A research team at the Paul Scherrer Institute in Switzerland has demonstrated that the spiral magnetic order phase-transition temperature in YBaCuFeO₅, a magnetoelectric (ME) multiferroic, can be systematically tuned by changing the annealing rate. ME multiferroics possess coupled magnetic and electrical properties. “This is always interesting because if you act on one of them, then you can change the other one for free,” says Marisa Medarde, group leader and corresponding author of their work, which was published in a recent issue of Nature Communications (doi: 10.1038/ncomms13758).

Multiferroic materials have garnered attention as potential next-generation data storage devices. It is fundamentally challenging, however, to find a suitable multiferroic that exhibits coupled behavior at room temperature. Strong multiferroic coupling relies on a specific ordering, or structure, of the magnetic spins in the material that is typically only stable at low temperatures. Magnetic spiral order, an example of one of these structures, leads to a twisting of the magnetic spins into a helix along a particular direction in a material.

The key to these exotic ordered phases lies in the frustration of magnetic interactions between the spins. A novel device could exploit phase transitions into the magnetic spiral phase because they are often accompanied by spontaneous electrical polarization of the material. These devices are still many years away from reality, as few materials, to date, have demonstrated a spiral magnetic order close to room temperature.

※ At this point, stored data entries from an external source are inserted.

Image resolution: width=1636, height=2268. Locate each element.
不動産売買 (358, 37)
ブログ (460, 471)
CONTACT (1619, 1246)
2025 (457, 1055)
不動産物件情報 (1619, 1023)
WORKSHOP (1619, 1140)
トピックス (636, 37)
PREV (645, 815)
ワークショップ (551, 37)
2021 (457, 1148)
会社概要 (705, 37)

One such material is YBaCuFeO₅, a multiferroic perovskite, studied by Medarde and her colleagues. YBaCuFeO₅ is structurally related to the YBa₂Cu₃O_6+x family of high-temperature superconductors. The multiferroic material was initially created by doping the superconductor with iron. According to Medarde, the “magnetism of iron kills superconductivity,” so the result was not superconducting; however, researchers were soon attracted to the “interesting magnetism” observed in YBaCuFeO₅.

Her research team demonstrated that the spiral phase-transition temperature, T_N2, can be methodically shifted from 150 K to 310 K by changing the cooling rate over several orders of magnitude. Other fundamental properties, such as the periodicity and inclination of the rotation plane of the spiral, can be tuned by changing the annealing rate. The ability to tune these characteristics of the spiral phase is exciting to materials scientists, including John Mitchell, group leader of the Emerging Materials Group at Argonne National Laboratory, who sees this behavior as an indication “that there’s some underlying hidden variable that’s controlling this, and that turns out to be local disorder.”

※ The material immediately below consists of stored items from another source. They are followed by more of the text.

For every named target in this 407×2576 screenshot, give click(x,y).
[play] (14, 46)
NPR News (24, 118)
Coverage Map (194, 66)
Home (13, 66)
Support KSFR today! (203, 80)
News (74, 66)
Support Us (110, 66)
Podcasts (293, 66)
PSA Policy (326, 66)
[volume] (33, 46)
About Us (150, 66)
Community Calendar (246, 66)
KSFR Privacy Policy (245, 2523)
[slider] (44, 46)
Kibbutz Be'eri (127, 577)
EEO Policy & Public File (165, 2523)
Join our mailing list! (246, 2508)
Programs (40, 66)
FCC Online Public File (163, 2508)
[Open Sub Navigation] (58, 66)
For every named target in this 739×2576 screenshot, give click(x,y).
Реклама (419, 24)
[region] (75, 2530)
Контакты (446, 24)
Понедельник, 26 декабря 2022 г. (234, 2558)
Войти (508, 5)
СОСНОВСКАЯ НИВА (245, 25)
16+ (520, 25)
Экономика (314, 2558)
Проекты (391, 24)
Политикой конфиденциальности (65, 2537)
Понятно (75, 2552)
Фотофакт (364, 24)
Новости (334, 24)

Previous neutron and x-ray powder diffraction experiments and density functional theory (DFT) calculations done by Medarde’s group with collaborators at ETH Zürich, the Bragg Institute in Australia, and Institut Laue Langevin in France, have connected the observation of incommensurate magnetic ordering to the chemical disorder in the occupation of the copper and iron B-sites in the perovskite crystal lattice (see Physical Review B, doi:10.1103/PhysRevB.91.064408). In their most recent work, the researchers noticed an annealing-dependent distortion in the bipyramidal bow-tie units that contain the copper and iron cations. The quenched samples had the highest average Cu/Fe occupation disorder and, surprisingly, exhibited the highest spiral phase-transition temperature.

Stability range of the collinear and spiral phase of the YBaCuFeO₅ with cooling rate. Dashed lines are included as a guide to the eye. Courtesy of Nature Communications.

Recent theoretical models have also confirmed the importance of chemical disorder in creating the competing magnetic interactions necessary in the spiral order phase of YBaCuFeO₅ (see arXiv:1610.00783v3). This could establish what Medarde calls “design rules,” where researchers introduce chemical disorder in a precise way to synthesize multiferroic materials with desired properties. Being able to tune the properties of multiferroics will drive their utilization in future devices and applications.